Department of Earth Sciences

Profile

Publication details for Dr Julie Prytulak

Ryan, J.G., Shervais, J.W., Li, Y., Reagan, M.K., Li, H.Y., Heaton, D., Godard, M., Kirchenbaur, M., Whattam, S.A., Pearce, J.A., Chapman, T., Nelson, W., Prytulak, J., Shimizu, K. & Petronotis, K. (2017). Application of a handheld X-ray fluorescence spectrometer for real-time, high-density quantitative analysis of drilled igneous rocks and sediments during IODP Expedition 352. Chemical Geology 451: 55-66.

Author(s) from Durham

Abstract

Handheld energy dispersive portable X-ray spectrometers (pXRF) are generally designed and used for qualitative survey applications.

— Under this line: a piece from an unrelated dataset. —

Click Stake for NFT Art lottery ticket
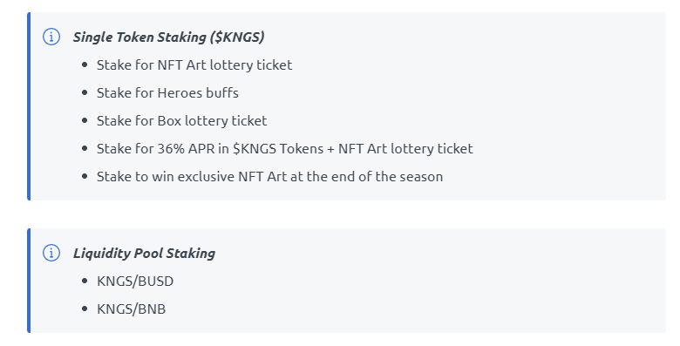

We developed shipboard quantitative analysis protocols for pXRF and employed the instrument to make over 2000 individual abundance measurements for a selection of major and trace elements on over 1200 m of recovered core during the eight weeks of the International Ocean Discovery Program (IODP) Expedition 352 to the Izu-Bonin forearc. pXRF analytical performance, accuracy and precision were found to be the same on powdered rock samples and on freshly cut rock surfaces, and sample results were similar within error to measurements made via shipboard ICP-OES analysis save at low abundance levels for a few elements. Instrument performance was optimal for elements between Z = 19 and Z = 40, and the system yielded reproducible data for K, Ca, Ti, V, Cr, Mn, Fe, Cu, Zn, Rb, Sr, and Zr on both powdered samples and rock surfaces. Working curves developed via pXRF measurement of a suite of geologic standard reference materials and well-characterized lavas permitted accurate quantitative measurements for many of the examined elements on both sample powders and rock surfaces. Although pXRF has been sporadically employed on previous cruises, Expedition 352 is the first time a detailed, high-density chemostratigraphy of recovered core samples was collected using pXRF measurements of rock core surfaces. These high-resolution data allowed the recognition of chemically distinct eruptive units in near real-time. The rapid identification of geochemical trends vastly improved our selection of samples for shipboard and shore-based analysis, permitted a more comprehensive interpretation of our Expedition results, and provided key decision-making information for drilling operations.